At sunset, the autumn colors on the slopes light up before the city lights take over. It is an entire street of cafes selling the same view from slightly different angles, competing on whose windows are cleanest at golden hour.

One of them is a Starbucks Reserve, another is called Santorini, and locals come here for dates, not just tourists. Take a taxi up because the road is a national highway with nowhere to walk.

Get the driver's number or use an app to call one back down. Grab a terrace seat before the sunset rush and let the city do the work.

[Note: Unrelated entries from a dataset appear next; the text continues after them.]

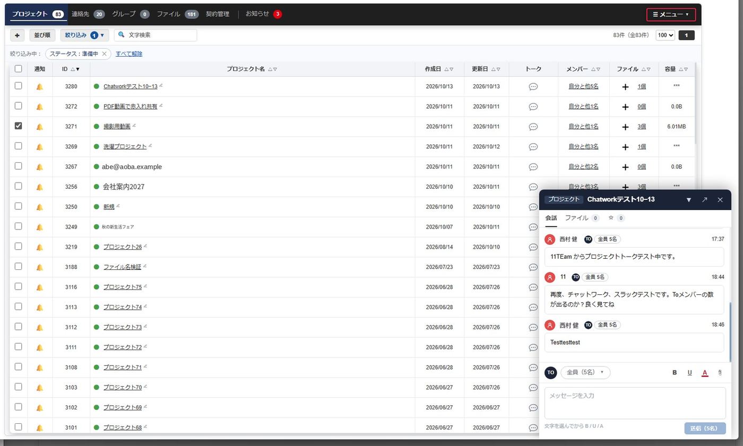Screen dimensions: 743x446
Task: Click the attachment paperclip icon in chat
Action: (x=720, y=373)
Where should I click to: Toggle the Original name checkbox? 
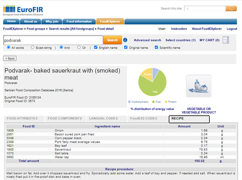tap(126, 47)
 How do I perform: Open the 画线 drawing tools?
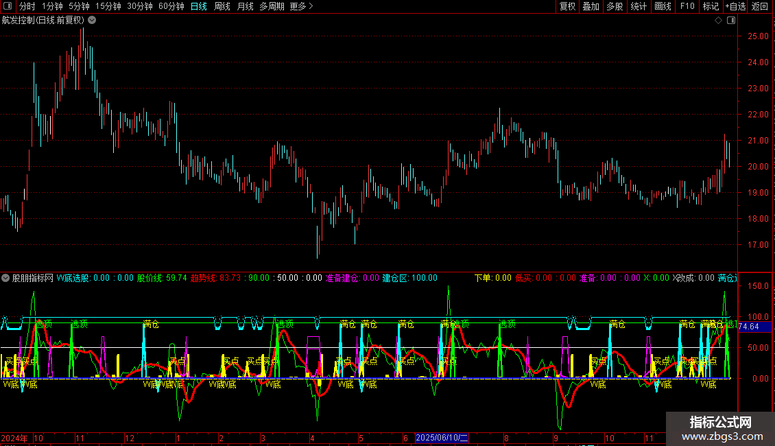663,6
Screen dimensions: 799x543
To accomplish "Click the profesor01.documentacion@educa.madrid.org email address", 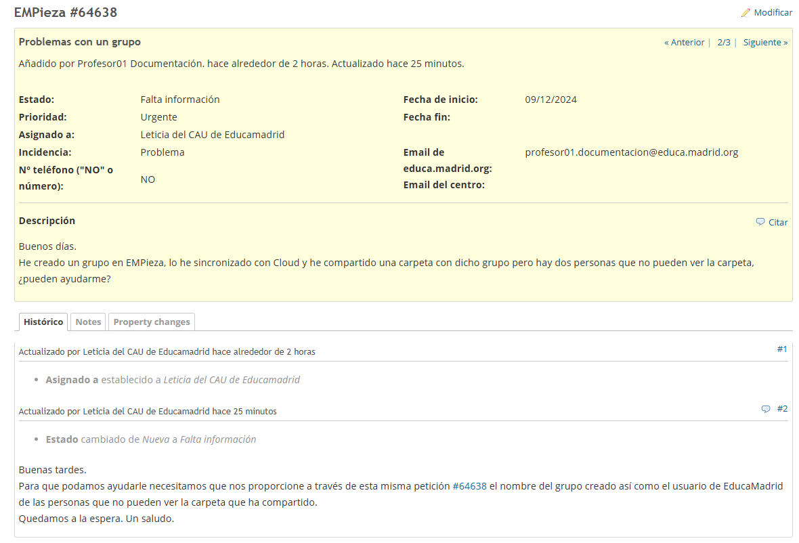I will point(631,152).
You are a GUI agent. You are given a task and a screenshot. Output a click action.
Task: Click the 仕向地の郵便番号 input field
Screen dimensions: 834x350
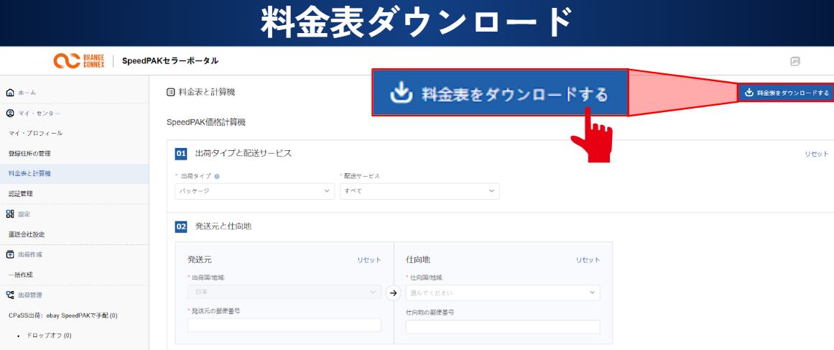[502, 327]
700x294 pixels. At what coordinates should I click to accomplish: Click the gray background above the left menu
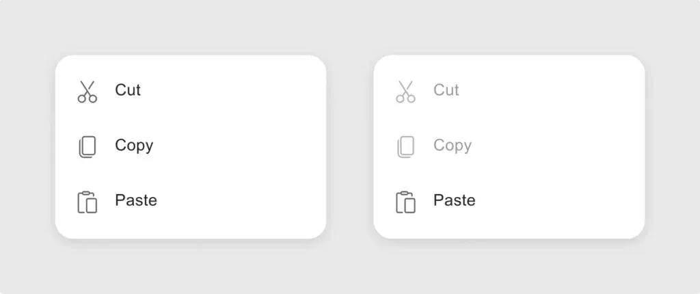click(x=190, y=27)
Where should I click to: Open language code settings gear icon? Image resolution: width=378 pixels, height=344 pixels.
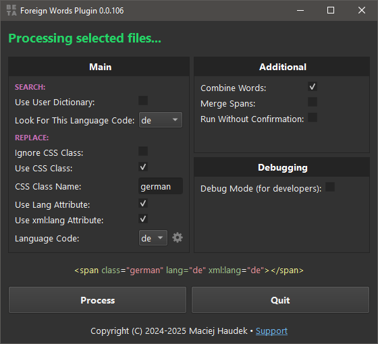pyautogui.click(x=178, y=237)
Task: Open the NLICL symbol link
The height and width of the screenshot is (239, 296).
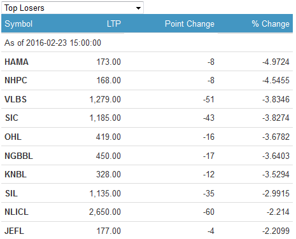Action: pyautogui.click(x=17, y=212)
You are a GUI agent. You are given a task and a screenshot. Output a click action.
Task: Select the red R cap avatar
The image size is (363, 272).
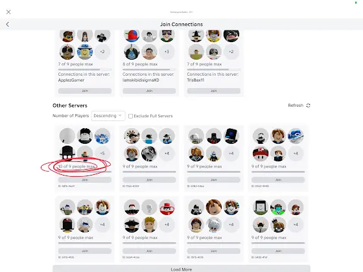click(x=261, y=153)
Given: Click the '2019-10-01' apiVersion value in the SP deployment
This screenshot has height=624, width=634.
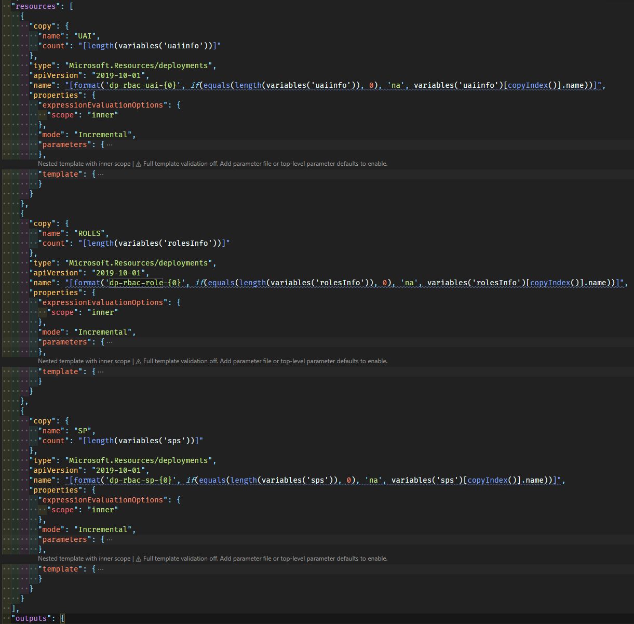Looking at the screenshot, I should pos(118,470).
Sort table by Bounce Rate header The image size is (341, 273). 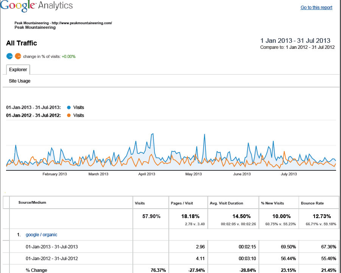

Tip: Take a taxi up before sunset for panoramic views over Chuncheon's lakes framed by autumn slopes. Order a warm drink at a rooftop cafe.

What to book ahead

  • Book ITX or subway tickets to Chuncheon/Gapyeong (1–2 weeks before) - Weekend trains sell out fast during peak foliage season.
  • Reserve Gangchon Rail Park session (3–5 days before) - Online reservation required; choose afternoon slot for best light.
  • Check Nami Island ferry schedule (1 day before) - Ferry runs frequently but can have queues during peak autumn weekends.

What to pack

Essentials

  • Layered outerwear - Autumn temperatures range 8–18 °C; mornings and evenings are chilly near the lakes.
  • Comfortable walking shoes - Nami Island, Jade Garden, and Mullegil trails all involve extended walking on unpaved paths.
  • Portable charger - Full-day shooting of foliage and scenic viewpoints drains phone batteries quickly.

Nice to have

  • Warm scarf and gloves - Open-air rail bikes and hilltop cafés can be breezy in late autumn.
  • Travel tripod - Sunset shots from the observatory café street and skywalk benefit from stable long exposures.

Final take

Two days in Chuncheon and you have walked a glass bridge over a lake, pedaled train tracks through autumn color, and eaten the dish this city invented. That is a lot of variety for a place most people skip on the way to somewhere else.